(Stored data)
============================================================

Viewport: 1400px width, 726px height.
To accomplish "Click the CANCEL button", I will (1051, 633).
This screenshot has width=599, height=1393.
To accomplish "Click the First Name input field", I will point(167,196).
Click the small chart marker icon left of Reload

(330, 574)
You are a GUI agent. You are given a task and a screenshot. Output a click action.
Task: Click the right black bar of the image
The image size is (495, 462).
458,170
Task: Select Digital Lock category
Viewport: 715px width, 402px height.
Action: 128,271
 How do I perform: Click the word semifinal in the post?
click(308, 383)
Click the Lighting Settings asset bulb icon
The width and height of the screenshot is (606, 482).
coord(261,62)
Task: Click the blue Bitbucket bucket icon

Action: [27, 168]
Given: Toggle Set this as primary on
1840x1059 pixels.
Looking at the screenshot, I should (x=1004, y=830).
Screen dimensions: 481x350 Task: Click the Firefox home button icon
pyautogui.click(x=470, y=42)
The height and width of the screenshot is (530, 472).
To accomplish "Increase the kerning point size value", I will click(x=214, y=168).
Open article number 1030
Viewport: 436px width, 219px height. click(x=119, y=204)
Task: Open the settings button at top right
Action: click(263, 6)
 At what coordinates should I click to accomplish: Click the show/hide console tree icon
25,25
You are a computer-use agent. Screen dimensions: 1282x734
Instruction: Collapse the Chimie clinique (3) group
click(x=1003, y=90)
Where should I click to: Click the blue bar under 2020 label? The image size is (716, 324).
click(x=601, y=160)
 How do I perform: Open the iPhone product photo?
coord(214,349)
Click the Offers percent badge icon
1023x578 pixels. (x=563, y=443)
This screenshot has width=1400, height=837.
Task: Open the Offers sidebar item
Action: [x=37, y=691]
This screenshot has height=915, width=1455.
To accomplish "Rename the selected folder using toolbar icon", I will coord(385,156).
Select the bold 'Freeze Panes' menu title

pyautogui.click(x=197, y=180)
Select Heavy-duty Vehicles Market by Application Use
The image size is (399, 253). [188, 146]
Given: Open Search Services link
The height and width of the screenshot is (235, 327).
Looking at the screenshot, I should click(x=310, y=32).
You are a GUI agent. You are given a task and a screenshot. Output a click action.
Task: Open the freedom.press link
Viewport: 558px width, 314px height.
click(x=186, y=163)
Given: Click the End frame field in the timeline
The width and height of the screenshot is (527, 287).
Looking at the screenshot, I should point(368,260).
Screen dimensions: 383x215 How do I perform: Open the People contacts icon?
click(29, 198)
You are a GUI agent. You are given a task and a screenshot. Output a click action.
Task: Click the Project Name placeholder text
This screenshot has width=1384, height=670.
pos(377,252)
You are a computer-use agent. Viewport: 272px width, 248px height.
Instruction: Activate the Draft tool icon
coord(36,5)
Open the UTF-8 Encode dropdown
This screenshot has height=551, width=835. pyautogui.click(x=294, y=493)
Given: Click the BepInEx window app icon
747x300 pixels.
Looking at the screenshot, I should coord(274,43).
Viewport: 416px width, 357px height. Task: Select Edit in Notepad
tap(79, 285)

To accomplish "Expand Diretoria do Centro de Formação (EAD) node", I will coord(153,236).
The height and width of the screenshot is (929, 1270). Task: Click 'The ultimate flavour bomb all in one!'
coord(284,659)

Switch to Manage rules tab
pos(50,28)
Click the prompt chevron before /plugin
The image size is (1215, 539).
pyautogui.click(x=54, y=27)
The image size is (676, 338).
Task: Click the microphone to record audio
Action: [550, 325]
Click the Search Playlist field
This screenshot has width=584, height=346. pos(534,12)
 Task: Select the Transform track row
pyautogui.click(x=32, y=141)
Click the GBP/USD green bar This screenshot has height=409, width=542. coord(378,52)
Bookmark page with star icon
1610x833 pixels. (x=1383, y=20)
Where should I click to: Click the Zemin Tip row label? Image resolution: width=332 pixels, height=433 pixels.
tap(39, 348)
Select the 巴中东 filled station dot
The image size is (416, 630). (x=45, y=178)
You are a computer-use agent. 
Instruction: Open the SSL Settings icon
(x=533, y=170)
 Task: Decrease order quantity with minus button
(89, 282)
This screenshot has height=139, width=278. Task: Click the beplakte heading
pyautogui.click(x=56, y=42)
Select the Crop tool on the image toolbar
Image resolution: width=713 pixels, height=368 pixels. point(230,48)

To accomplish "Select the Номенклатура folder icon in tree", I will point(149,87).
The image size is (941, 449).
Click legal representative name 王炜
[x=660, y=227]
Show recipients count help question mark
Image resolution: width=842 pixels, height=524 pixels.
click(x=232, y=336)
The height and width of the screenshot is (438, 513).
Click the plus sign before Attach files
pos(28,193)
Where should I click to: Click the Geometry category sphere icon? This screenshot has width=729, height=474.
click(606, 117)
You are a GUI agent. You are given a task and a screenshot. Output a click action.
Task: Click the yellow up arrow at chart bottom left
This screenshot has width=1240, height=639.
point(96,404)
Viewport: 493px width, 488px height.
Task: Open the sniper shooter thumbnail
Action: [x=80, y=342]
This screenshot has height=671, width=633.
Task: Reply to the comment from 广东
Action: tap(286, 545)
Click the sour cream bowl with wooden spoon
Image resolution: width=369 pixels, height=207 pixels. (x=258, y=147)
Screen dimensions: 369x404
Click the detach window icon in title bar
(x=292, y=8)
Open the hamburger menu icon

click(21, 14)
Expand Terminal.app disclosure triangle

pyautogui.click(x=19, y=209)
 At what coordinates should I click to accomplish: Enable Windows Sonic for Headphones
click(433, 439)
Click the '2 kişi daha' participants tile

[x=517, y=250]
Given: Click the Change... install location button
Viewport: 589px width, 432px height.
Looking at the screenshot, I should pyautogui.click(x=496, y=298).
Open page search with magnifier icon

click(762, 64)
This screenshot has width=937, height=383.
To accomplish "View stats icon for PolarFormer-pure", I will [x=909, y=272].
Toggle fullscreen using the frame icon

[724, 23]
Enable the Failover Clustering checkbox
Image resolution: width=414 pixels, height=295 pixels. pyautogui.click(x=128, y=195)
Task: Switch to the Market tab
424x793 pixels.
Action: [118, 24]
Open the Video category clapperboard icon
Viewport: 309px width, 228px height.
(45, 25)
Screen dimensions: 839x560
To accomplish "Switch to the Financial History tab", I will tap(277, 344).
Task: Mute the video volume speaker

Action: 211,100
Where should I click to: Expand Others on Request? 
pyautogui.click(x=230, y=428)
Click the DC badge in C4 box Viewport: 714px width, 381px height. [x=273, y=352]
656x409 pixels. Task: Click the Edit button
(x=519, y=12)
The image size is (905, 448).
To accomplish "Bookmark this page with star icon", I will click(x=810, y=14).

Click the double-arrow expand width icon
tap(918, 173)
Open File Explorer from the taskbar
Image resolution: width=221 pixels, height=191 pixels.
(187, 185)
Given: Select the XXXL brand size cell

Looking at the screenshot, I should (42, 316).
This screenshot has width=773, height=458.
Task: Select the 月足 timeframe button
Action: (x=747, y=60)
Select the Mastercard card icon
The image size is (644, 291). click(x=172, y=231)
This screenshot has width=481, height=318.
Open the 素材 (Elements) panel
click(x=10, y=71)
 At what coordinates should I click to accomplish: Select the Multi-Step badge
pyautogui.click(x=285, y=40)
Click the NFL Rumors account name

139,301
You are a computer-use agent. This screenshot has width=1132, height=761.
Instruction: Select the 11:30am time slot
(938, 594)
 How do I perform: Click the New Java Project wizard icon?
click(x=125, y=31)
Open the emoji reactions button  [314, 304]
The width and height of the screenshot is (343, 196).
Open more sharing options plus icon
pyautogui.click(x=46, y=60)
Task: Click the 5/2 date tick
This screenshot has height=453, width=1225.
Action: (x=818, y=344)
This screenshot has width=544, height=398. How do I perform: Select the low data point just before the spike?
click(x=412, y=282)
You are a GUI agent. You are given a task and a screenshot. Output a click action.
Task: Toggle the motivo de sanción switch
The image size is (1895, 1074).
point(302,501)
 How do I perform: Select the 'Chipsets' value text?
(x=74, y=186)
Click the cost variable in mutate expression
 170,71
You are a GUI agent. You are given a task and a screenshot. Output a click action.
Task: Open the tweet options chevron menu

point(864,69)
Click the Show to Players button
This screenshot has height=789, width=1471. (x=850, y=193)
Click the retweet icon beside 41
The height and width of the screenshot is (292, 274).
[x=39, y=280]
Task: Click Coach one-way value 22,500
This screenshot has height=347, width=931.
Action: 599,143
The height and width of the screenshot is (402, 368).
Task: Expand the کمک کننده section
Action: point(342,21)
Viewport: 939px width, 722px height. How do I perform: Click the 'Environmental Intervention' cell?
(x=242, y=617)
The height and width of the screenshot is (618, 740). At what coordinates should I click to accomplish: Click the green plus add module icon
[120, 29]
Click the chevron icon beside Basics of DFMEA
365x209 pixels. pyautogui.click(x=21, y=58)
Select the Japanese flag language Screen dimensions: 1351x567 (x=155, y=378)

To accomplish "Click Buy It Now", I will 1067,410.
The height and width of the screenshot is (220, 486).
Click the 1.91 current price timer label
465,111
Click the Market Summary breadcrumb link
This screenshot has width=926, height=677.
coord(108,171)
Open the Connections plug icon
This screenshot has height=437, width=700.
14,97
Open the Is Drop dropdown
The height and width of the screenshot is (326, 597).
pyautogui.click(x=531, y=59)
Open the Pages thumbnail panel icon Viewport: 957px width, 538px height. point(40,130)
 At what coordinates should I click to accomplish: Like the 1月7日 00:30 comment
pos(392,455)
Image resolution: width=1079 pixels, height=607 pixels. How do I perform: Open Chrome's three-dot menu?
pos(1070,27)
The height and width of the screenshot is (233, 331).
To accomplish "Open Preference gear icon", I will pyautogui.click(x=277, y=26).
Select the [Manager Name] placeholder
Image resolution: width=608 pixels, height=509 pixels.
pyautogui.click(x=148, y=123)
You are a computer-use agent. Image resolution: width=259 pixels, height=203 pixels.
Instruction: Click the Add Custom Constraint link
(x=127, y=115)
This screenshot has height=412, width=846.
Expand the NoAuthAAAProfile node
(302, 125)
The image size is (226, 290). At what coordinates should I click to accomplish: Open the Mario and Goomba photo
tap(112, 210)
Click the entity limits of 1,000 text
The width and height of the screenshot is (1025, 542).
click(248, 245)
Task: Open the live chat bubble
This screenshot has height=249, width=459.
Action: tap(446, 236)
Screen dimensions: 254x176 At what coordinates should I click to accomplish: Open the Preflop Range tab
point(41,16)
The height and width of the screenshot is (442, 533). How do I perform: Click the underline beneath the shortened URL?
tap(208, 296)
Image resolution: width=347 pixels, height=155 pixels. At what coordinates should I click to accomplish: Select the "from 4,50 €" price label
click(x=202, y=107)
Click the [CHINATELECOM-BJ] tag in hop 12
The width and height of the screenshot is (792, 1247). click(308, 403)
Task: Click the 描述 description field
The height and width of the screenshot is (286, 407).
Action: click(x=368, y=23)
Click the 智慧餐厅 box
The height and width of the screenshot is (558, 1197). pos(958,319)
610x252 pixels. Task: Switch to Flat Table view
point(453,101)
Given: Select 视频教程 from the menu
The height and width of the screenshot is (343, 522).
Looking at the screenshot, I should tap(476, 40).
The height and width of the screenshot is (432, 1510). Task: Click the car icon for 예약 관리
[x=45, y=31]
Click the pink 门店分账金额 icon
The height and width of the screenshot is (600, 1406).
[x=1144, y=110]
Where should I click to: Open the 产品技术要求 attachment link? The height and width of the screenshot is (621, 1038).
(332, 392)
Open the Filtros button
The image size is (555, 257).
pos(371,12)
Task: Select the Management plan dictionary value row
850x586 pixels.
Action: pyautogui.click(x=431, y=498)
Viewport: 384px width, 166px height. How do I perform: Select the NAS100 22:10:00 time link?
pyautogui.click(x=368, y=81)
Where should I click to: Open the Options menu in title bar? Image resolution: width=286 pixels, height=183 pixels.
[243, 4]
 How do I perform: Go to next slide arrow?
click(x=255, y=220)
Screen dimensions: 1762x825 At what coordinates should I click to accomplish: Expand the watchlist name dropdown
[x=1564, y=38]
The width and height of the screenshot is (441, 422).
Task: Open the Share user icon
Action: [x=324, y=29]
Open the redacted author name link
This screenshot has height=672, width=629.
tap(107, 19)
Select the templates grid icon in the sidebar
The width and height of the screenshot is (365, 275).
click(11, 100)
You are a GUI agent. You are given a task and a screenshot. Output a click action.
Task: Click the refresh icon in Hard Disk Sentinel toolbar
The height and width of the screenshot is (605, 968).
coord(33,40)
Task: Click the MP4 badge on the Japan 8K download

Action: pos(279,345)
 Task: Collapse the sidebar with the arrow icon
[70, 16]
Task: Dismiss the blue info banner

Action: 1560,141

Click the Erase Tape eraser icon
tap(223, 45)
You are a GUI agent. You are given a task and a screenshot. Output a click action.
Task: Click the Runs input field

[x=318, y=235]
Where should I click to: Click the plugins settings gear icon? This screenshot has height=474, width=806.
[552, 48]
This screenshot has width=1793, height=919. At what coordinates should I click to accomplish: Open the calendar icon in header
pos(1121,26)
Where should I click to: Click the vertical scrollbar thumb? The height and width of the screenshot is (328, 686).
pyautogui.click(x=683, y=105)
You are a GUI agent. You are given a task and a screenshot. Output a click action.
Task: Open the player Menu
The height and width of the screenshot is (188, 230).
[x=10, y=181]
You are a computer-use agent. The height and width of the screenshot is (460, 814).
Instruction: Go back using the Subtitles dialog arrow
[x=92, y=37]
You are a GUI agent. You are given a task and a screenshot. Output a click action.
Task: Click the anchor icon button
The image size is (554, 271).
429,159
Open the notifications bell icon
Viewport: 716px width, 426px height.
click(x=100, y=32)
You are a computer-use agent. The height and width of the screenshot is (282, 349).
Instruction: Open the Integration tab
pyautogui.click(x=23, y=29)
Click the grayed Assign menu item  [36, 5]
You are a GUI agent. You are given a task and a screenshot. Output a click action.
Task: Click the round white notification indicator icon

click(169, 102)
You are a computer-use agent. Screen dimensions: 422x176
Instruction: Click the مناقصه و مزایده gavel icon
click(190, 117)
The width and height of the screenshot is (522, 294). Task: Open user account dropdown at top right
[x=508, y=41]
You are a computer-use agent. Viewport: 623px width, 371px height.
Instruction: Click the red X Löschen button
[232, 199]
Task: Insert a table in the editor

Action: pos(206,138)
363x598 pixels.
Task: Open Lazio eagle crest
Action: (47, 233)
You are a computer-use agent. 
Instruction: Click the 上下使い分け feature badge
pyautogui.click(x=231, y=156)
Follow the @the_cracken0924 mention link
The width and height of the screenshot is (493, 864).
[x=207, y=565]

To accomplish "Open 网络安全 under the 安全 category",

============================================================

* Work request: Up to and including the line with "Task: Select Digital Lock category", output every line of the records above exactly, starting from the first; output nothing else.

* Reply to the task:
Viewport: 1400px width, 726px height.
To accomplish "Click the CANCEL button", I will (1051, 633).
This screenshot has width=599, height=1393.
To accomplish "Click the First Name input field", I will point(167,196).
Click the small chart marker icon left of Reload

(330, 574)
You are a GUI agent. You are given a task and a screenshot. Output a click action.
Task: Click the right black bar of the image
The image size is (495, 462).
458,170
Task: Select Digital Lock category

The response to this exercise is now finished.